Mohammed : Pas mal de choses. Avant tout événement dans un nouveau lieu, nous estimons qu’il est important de faire une réunion avec la sécurité, pour une présentation rapide de qui nous sommes, de notre communauté, des types de personnes qui pourraient passer, des choses qui pourraient être différentes par rapport à d’autres événements. Les personnes qui ont travaillé par le passé entendent souvent les nouvelles équipes de sécurité dire des choses comme « Oh, comme la fête gay qu’il y a déjà eu », et nous devons leur rappeler qu’il ne s’agit pas seulement d’un public gay, qu’il y a toutes sortes de personnes qui passent, y compris des personnes sous l’égide de la communauté queer et trans, ce qui peut regrouper de nombreuses identités. Le fait d’établir les règles de base avec la sécurité de cette manière permet de créer un climat protecteur sur l’espace, de sorte que la sécurité ne nous considère pas comme de simples personnes qui passent, mais comme des personnes qui travaillent activement pour que l’espace soit agréable.

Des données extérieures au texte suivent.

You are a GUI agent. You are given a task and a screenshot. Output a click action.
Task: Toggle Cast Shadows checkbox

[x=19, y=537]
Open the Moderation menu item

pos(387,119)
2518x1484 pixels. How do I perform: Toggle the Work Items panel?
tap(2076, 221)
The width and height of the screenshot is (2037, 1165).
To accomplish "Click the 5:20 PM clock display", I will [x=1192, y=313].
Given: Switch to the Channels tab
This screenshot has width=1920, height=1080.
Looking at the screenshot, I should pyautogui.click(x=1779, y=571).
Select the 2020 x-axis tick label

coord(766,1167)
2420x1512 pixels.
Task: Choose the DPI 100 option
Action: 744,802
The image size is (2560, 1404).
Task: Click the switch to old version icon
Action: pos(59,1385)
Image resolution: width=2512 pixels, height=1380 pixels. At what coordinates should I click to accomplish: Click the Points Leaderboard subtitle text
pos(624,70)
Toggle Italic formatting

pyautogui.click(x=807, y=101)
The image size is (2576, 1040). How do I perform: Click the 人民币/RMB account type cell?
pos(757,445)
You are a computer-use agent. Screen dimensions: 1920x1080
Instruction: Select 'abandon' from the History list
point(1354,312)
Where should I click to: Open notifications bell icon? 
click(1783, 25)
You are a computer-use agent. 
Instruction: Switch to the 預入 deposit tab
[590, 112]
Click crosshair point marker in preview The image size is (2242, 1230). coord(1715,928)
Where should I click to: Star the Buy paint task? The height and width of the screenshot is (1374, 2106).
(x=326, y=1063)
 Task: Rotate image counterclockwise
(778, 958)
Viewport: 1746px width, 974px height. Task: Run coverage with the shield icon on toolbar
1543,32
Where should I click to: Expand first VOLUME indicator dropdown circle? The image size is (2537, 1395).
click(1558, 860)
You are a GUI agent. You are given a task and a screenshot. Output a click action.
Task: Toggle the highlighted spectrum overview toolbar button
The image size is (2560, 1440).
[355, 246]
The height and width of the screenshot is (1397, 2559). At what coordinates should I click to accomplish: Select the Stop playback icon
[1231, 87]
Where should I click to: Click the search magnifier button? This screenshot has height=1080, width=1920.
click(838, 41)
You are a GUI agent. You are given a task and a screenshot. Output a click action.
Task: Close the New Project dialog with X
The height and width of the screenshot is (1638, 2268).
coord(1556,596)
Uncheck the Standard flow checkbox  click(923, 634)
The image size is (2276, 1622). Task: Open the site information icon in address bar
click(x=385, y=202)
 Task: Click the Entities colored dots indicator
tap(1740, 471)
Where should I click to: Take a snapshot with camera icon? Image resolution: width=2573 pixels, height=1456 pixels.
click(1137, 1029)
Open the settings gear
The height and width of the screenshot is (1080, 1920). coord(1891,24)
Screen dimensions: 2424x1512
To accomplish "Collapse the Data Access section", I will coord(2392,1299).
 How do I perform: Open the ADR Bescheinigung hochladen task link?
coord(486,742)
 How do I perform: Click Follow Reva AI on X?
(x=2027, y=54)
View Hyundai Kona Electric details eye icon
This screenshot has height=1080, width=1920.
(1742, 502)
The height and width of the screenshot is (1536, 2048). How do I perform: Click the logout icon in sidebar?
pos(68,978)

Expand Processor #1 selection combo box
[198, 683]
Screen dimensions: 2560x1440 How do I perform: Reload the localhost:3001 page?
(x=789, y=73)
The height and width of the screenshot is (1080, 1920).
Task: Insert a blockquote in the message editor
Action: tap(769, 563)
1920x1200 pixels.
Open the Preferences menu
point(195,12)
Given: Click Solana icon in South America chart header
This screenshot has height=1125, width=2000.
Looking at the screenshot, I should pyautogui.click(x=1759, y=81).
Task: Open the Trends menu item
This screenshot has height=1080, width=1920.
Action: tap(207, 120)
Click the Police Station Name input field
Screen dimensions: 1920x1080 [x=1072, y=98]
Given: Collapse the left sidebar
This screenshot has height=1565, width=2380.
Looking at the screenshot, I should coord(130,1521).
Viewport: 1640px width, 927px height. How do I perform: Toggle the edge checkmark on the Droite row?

Notre programmation varie beaucoup. Lorsque nous sommes en mesure de nous réunir en personne, il est très important pour nous d’organiser des événements gratuits en plein air, pour tous les âges, tout au long de l’année. Pour ce genre d’événements, nous indiquons dans les messages communautaires le type de sièges disponibles, l’emplacement des toilettes les plus proches, etc. Nous essayons de comprendre comment les gens se présentent dans un espace, donc si vous ne pouvez pas participer aux soirées du club, nous organisons plein d’autres événements auxquels il vous serait possible de participer.


Adam : Nous incluons également des notes sur l’accessibilité des espaces dans lesquels nous nous engageons.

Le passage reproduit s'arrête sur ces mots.